Isomorphism between $ \textbf{Grp}(\mathbb{Z}, G)$ and $G$

Question

I'm learning some category after taking a break from algebra.

Could someone explain to me why, for any Group $G$, the set of morphisms between $\mathbb{Z}$ and $G$ is isomorphic to the group itself, that is,

$$ \textbf{Grp}(\mathbb{Z}, G) \cong G$$

Answer 1

The group $\mathbb{Z} = \langle 1 \mid \;\;\; \rangle$ is the free group with one generator. That means we have a one-to-one correspondence between homomorphisms $\mathbb{Z} \rightarrow G$ and maps $\lbrace 1 \rbrace \rightarrow G$, the latter representing the choices of some element $g \in G$. In other words we get the map $\varphi \colon \textbf{Grp}(\mathbb{Z}, G) \rightarrow G$, $f \mapsto f(1)$ and on the other hand the map $\psi \colon G \rightarrow \textbf{Grp}(\mathbb{Z}, G)$, $g \mapsto (1 \mapsto g)$, which sends some element $g \in G$ to the unique homomorphism defined by the map $1 \mapsto g$ and explicitly given by $a \mapsto g^a$. By construction, we have $\varphi = \psi^{-1}$, which means that $\varphi$ (and of course also $\psi$) are bijections.

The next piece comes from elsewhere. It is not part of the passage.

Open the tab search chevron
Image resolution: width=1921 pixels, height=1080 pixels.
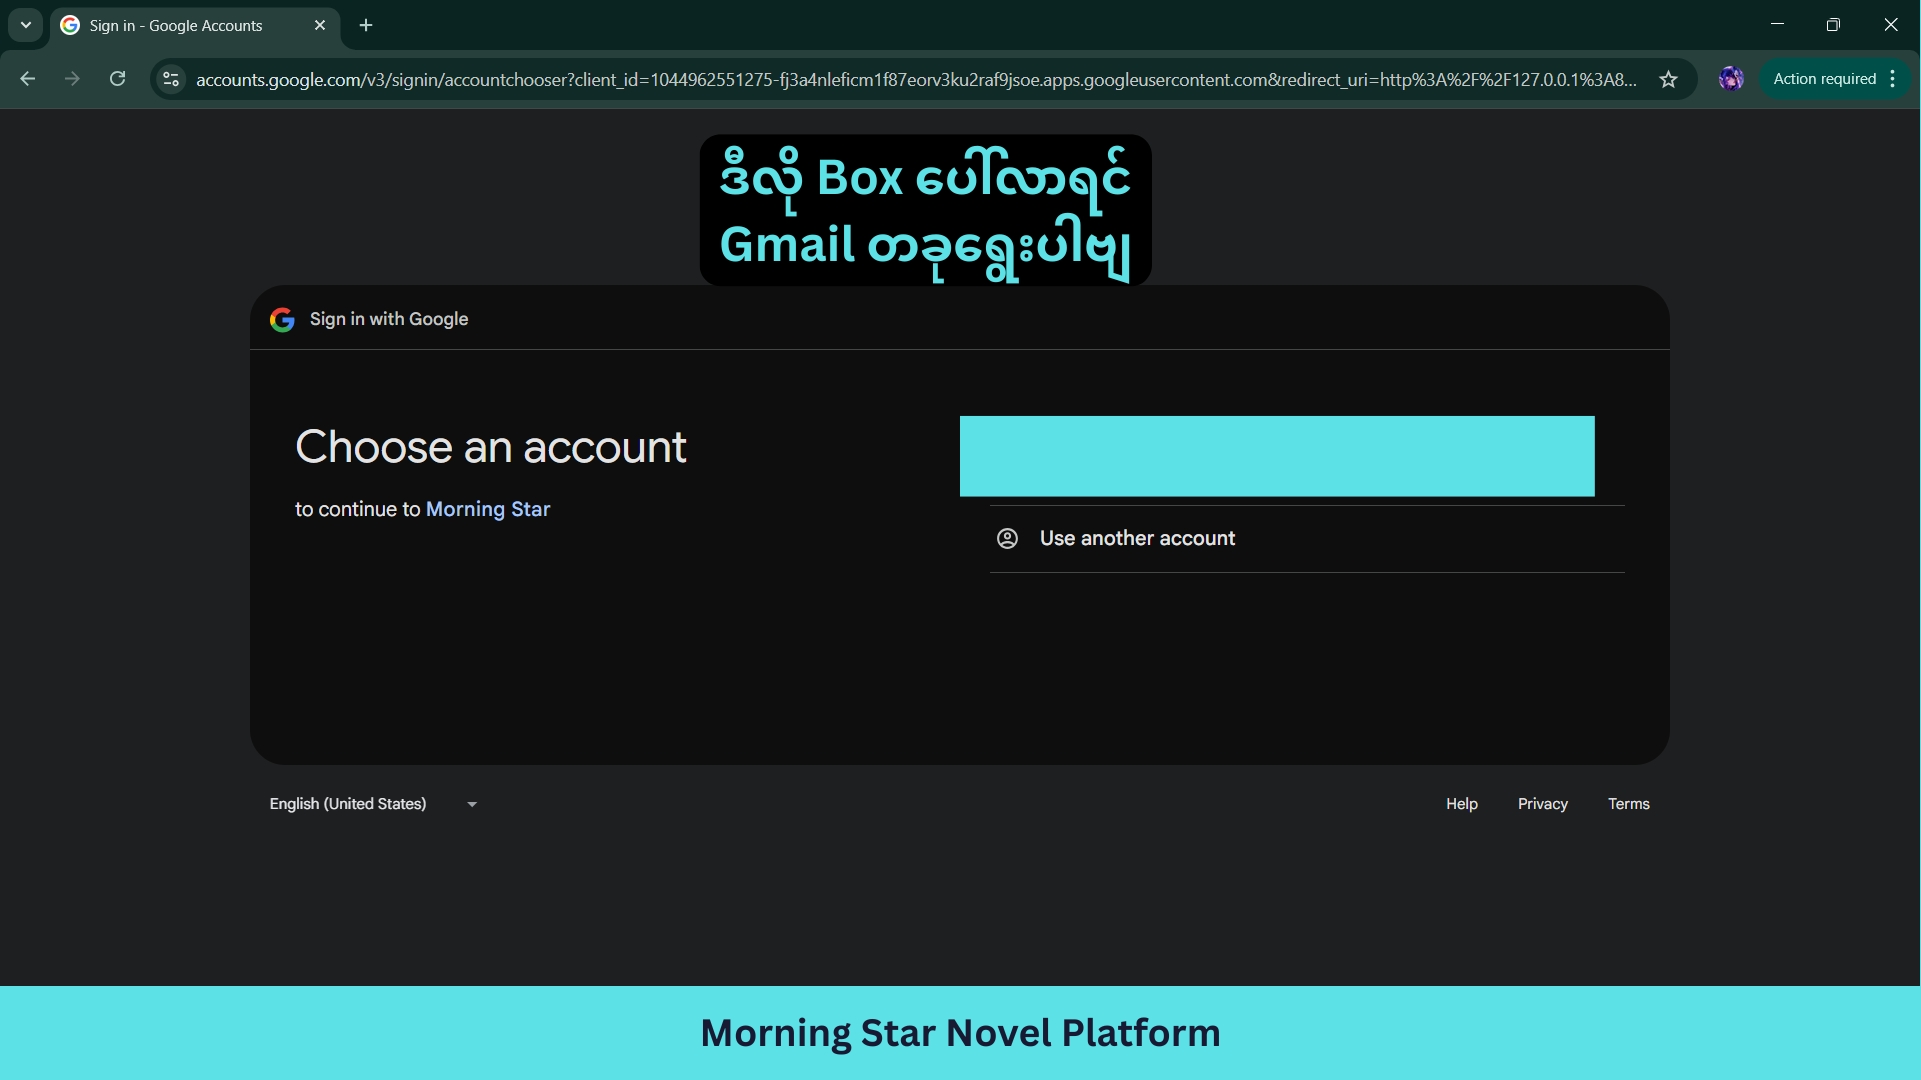pos(25,25)
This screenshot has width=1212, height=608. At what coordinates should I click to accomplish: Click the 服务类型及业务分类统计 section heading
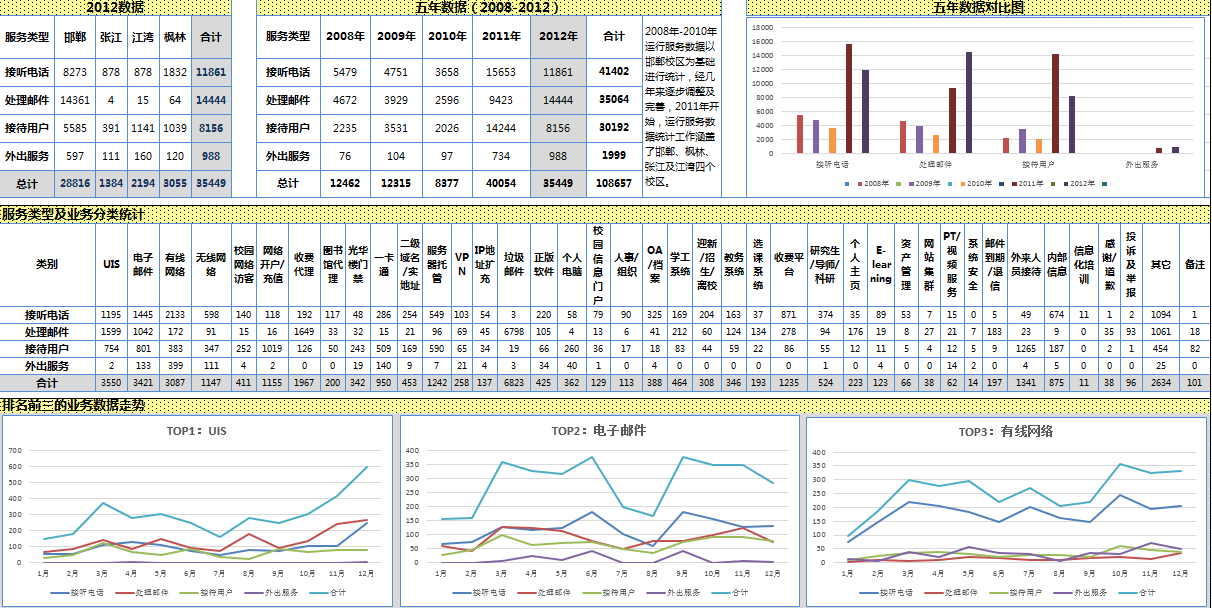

Recall, that the group structure on $\textbf{Grp}(\mathbb{Z}, G)$ is defined as $(f \cdot g)(a) = f(a) \cdot g(a)$, where the latter multiplication is the multiplication of $G$. That way we pass on the group structure of $G$ to $\textbf{Grp}(\mathbb{Z}, G)$. Now you can check that $\varphi$ actually not only is a bijection, but also a homomorphism of groups and thus an isomorphism.